Friday, March 5, 2010

Blog 2: Sexuality and Health

We cannot ask ourselves this question enough, but who is spreading HIV/AIDS? It cannot possibly be you or me. It must be someone else that I do not know or lives half way across the world. Unfortunately, this is not true and Americans cannot expect to have complete confidence in doctors to explain the spread of this epidemic because the public is equally just as important in the search for these answers.

Traveling and migrating to new places can play a surprising role in the spread of HIV/AIDS because if the people who are travelling come in contact with the infected, they contract the disease typically without knowing. For example, the reading about Oaxaca, Mexico discusses the migrant workers who traveled to the US boarders. In their free time they found themselves bored and able to hire prostitutes for entertainment. The specific men who told their stories admitted having sex with the same women during an evening of pleasure. There is a high chance the men contracted the disease through one another’s semen. This does not necessarily mean that these men had sex with each other, although sex between two men is another prevalent cause of spreading HIV/AIDS, but their semen was spread to one another through having sex with the same women.

Also, by the public admitting to how they contracted or spread the disease challenges the stereotypes and assumptions in the world of science of how HIV/AIDS is spread. Some of these confessions include sexual contact with a spouse or intimate partner in which, the disease was transmitted, or an over-all lack of using condoms properly and consistently. Every victim or carrier of this disease have different backgrounds and reasoning as to why or to whom they passed the disease onto, but these people are included in all types of categories ranging from prostitutes to workers to married couples, showing the diversity of who is involved and infected by the disease. This challenges generalization that only the poor and underdeveloped countries are suffering.

In South Africa, there is a heavy blame put on females for spreading HIV/AIDS within the country, but in fact these women are contracting the disease from someone else such as a husband, boyfriend, or male acquaintance. The men had it first and then gave it to the women, therefore the accusations are incorrect and needs to be reevaluated as to who is carrying the disease to the African women? Not only are gender inequalities within South Africa degrade females, but also globally is hindering the care for women who have contracted the disease. “In every country, women with AIDS tend to be more socially and economically disadvantaged than men-younger, poorer, less educated, and less employed than men with AIDS. In consequence, women do not have the same access to HIV testing” (Lorber and Moore 110).

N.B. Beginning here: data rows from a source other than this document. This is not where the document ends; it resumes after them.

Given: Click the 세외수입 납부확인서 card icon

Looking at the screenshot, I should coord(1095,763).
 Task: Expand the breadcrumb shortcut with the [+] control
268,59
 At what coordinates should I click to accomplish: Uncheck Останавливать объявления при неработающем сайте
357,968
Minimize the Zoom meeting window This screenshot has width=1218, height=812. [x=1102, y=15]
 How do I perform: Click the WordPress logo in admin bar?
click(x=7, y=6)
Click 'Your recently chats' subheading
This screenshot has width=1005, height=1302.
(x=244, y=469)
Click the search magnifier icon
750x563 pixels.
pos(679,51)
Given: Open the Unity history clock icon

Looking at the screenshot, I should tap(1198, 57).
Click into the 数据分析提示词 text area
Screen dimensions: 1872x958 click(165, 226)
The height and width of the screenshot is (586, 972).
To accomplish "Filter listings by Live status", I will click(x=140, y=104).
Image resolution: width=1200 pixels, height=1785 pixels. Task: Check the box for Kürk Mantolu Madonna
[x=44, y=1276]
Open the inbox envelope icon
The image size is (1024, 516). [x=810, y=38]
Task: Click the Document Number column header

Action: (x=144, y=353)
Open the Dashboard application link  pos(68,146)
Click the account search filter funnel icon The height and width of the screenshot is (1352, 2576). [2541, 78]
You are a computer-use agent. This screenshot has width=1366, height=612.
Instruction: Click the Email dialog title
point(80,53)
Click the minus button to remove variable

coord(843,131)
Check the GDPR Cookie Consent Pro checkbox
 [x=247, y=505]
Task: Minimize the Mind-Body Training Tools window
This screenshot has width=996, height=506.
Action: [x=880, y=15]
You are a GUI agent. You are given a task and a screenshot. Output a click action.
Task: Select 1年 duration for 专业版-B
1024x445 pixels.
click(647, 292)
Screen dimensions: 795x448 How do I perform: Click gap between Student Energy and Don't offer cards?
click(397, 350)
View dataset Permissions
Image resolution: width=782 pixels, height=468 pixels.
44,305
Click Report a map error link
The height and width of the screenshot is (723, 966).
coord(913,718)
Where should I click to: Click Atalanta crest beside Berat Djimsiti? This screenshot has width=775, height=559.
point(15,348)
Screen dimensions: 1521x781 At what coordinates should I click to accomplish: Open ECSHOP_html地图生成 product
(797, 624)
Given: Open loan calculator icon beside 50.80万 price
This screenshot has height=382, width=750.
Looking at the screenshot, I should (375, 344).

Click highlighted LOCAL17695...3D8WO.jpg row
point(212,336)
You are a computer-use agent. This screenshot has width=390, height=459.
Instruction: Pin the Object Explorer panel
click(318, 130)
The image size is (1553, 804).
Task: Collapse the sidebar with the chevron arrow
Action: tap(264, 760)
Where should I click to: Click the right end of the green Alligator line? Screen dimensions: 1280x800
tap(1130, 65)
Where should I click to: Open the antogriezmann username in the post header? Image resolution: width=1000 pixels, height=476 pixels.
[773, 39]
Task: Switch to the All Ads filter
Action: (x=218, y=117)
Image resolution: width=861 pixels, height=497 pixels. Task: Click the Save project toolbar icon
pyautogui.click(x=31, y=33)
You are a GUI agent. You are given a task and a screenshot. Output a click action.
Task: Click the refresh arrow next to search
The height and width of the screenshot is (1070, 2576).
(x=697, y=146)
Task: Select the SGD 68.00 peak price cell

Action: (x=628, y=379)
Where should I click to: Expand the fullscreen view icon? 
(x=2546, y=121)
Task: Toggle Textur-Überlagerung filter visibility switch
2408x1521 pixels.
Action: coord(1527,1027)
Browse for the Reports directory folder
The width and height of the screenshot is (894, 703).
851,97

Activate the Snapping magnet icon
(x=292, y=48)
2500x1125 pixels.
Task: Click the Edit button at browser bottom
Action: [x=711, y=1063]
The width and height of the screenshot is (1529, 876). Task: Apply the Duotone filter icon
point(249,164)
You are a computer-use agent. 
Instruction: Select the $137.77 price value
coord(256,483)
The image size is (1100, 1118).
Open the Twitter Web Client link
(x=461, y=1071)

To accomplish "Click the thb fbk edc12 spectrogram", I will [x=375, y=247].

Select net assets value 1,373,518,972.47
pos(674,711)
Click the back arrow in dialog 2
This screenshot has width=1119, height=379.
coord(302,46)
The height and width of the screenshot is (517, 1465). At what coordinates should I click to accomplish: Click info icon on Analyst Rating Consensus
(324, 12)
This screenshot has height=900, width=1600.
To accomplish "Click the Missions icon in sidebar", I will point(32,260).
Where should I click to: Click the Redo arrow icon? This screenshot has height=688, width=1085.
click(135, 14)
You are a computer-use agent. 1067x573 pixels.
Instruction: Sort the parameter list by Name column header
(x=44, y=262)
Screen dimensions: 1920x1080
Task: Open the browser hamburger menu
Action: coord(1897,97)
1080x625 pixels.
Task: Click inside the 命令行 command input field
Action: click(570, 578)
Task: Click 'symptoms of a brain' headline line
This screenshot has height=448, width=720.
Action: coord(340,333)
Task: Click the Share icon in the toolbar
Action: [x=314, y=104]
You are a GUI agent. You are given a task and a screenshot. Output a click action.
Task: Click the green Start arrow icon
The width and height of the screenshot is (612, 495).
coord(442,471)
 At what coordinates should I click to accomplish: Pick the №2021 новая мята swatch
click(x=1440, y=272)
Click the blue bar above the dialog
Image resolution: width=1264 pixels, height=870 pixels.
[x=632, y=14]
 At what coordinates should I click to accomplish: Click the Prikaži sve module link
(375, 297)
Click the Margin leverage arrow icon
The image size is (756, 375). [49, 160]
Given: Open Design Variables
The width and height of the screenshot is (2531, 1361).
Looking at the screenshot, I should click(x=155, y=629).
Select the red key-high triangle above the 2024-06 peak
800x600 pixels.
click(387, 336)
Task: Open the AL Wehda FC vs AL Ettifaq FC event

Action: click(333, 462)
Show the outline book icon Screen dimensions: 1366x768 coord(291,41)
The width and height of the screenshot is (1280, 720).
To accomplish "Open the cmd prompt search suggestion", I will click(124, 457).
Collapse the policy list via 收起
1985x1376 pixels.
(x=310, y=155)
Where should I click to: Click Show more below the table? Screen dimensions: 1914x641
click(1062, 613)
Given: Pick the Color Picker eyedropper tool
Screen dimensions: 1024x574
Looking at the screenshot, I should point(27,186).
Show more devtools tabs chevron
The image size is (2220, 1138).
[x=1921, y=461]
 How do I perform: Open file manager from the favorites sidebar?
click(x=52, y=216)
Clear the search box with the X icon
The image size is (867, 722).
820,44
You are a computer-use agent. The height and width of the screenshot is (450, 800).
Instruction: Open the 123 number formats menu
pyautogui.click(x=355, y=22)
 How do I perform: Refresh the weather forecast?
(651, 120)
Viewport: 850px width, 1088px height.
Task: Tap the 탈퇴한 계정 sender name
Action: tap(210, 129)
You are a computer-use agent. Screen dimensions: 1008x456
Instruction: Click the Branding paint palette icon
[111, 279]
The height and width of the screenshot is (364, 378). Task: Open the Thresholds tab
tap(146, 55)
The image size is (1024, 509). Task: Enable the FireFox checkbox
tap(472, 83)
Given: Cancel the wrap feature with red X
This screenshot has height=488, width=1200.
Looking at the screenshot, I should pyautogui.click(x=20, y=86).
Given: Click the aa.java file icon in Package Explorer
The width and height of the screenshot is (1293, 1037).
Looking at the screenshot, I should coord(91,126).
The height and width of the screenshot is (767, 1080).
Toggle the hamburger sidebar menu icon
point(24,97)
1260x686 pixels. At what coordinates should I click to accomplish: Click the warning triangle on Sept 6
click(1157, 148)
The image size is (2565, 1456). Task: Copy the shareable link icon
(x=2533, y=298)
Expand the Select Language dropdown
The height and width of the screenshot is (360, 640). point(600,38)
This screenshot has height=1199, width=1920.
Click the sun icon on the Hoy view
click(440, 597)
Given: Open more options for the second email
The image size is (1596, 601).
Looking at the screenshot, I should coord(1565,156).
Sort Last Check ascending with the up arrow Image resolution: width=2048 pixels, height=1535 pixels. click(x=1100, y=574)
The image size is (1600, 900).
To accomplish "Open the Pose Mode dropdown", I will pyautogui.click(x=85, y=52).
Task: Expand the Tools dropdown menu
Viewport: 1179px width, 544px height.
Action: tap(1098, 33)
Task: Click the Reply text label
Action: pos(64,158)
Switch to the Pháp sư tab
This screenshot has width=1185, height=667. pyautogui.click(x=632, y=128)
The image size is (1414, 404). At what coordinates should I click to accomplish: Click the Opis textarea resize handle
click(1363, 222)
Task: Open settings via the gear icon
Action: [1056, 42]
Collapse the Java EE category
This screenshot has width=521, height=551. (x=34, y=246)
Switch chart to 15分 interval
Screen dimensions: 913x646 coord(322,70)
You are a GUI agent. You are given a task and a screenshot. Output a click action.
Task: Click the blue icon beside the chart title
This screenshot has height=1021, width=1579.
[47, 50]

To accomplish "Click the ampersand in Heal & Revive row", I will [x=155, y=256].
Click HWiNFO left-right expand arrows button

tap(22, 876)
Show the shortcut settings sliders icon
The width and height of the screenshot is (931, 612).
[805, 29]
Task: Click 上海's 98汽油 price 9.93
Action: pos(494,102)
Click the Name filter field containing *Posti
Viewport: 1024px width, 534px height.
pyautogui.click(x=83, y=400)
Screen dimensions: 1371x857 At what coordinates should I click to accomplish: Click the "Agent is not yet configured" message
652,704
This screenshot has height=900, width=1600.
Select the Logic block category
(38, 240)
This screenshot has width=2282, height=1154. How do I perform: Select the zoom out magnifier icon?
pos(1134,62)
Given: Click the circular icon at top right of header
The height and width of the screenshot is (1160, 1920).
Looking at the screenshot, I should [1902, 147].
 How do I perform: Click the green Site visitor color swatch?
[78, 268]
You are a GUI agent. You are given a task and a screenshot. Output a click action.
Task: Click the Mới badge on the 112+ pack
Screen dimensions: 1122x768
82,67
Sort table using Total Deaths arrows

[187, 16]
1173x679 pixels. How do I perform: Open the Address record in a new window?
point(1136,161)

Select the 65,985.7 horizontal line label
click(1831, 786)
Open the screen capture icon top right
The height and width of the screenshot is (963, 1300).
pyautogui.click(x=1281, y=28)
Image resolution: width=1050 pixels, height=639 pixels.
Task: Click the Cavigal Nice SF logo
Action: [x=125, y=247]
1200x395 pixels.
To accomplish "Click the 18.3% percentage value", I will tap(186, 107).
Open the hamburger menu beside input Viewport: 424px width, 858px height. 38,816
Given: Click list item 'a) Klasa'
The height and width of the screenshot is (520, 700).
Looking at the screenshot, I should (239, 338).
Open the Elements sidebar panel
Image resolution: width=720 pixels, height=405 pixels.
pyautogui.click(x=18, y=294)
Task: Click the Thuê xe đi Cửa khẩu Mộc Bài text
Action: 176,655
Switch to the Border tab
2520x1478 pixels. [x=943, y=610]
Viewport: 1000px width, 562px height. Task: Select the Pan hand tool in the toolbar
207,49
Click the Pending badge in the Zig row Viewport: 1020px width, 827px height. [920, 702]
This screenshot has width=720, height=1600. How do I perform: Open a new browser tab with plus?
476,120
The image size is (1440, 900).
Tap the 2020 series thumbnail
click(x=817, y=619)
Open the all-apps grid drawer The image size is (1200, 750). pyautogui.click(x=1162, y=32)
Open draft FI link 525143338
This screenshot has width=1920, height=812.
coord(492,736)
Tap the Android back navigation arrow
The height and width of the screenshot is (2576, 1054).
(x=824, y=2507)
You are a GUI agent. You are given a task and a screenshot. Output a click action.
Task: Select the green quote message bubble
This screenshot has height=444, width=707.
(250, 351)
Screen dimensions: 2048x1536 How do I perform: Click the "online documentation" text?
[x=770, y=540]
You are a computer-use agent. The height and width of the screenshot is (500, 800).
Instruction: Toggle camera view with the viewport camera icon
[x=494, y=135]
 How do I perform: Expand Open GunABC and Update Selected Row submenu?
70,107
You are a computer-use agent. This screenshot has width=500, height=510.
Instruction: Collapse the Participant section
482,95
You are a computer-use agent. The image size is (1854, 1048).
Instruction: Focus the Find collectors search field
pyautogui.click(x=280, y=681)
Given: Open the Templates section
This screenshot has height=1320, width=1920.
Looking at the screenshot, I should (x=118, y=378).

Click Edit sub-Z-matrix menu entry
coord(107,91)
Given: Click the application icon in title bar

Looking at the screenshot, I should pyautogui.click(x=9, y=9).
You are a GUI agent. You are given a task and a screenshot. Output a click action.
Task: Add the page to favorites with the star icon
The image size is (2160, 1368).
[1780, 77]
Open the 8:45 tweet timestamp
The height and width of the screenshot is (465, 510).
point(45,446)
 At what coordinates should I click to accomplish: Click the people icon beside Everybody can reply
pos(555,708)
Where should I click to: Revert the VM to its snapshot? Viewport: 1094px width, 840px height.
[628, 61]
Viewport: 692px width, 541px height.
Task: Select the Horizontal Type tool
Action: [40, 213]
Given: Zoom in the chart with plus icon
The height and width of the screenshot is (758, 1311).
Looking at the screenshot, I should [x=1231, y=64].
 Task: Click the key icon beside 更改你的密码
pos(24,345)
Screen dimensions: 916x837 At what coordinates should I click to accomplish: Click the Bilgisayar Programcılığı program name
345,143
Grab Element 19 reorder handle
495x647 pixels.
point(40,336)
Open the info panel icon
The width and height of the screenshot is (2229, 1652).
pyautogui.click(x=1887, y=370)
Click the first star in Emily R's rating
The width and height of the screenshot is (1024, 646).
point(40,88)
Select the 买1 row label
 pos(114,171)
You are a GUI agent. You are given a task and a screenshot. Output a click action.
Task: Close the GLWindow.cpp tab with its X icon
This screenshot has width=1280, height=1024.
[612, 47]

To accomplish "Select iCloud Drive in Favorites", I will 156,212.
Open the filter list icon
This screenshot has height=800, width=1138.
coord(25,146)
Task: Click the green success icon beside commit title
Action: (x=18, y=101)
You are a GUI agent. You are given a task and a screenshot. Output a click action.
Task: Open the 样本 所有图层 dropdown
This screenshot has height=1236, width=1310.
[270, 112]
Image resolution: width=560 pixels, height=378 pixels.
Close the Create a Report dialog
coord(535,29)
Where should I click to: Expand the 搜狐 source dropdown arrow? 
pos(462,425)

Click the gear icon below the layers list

According to the South African traditions and views discussed in the reading, women have the highest rate of becoming victimized by HIV/AIDS, but have the lowest rate of attention and medical care provided for them. Also, the sexual intercourse the females have with a particular male is not always voluntary. The women are frequently forced in a variety of social and economical ways, and also the overriding desire of bearing a child.

I find it extremely important for the world outside of science and medicine to take part and feel just as important as conquering the battle of HIV/AIDS, because the public is who it is effecting and the doctors who are only there for limited support due to access, funds, and resources. Although doctors are the ones who help treat and research the disease, they can only do so much for spreading the word on the streets. Therefore, I believe everyone should take advantage of their right as a human to demand to be informed, aware, and surmount this extreme and devastating epidemic of HIV and AIDS.

I have never met a person with HIV or AIDS, but know that they are somewhere near me. The readings helped me grasp the reality of how close this disease may be to you or me and are not something that solely exists in underdeveloped countries. I also believe that when fear becomes a reality or when someone you know personally becomes a victim of HIV/AIDS, the whole spectrum of having a shield against this disease is torn down. The rawness and bona fide reality of this disease is present and may affect anyone at anytime. So don’t think that the sorrowful television ads of African people suffering from HIV/AIDS are not also making a family or friend in America suffer at the same time.